====== Records provided ======
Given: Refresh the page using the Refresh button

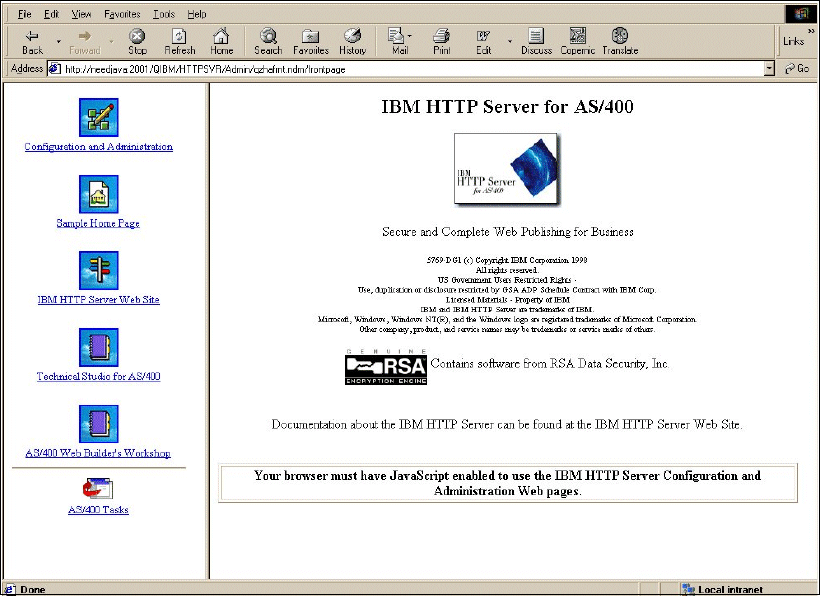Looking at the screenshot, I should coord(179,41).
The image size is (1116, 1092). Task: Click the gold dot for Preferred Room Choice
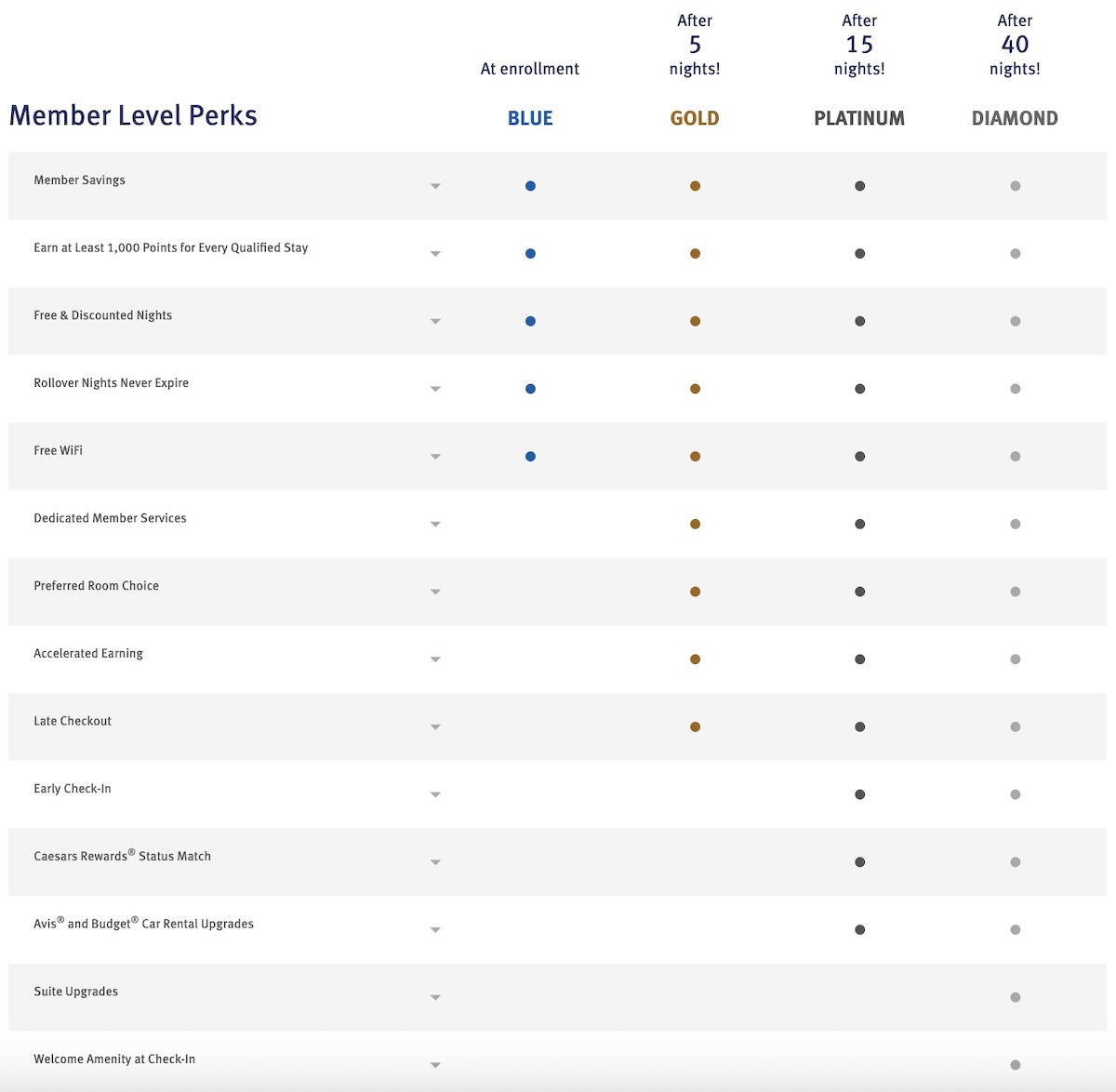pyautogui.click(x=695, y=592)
======
====== Records provided ======
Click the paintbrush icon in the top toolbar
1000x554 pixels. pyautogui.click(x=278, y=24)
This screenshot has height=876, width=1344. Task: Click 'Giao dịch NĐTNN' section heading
======
====== Records provided ======
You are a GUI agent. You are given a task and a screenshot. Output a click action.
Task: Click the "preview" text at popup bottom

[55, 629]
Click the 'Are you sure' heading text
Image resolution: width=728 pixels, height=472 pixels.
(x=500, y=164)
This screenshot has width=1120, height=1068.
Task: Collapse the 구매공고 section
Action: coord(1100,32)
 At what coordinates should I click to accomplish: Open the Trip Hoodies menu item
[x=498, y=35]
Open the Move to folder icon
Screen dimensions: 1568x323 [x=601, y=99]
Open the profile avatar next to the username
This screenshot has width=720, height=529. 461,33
======
Using the entries shown above, reproduce verbatim the lines from the line bearing "Click the paintbrush icon in the top toolbar" to the line bearing "This screenshot has height=876, width=1344.", inclusive.

• _Your response_:
Click the paintbrush icon in the top toolbar
1000x554 pixels. pyautogui.click(x=278, y=24)
This screenshot has height=876, width=1344. Task: Click 'Giao dịch NĐTNN' section heading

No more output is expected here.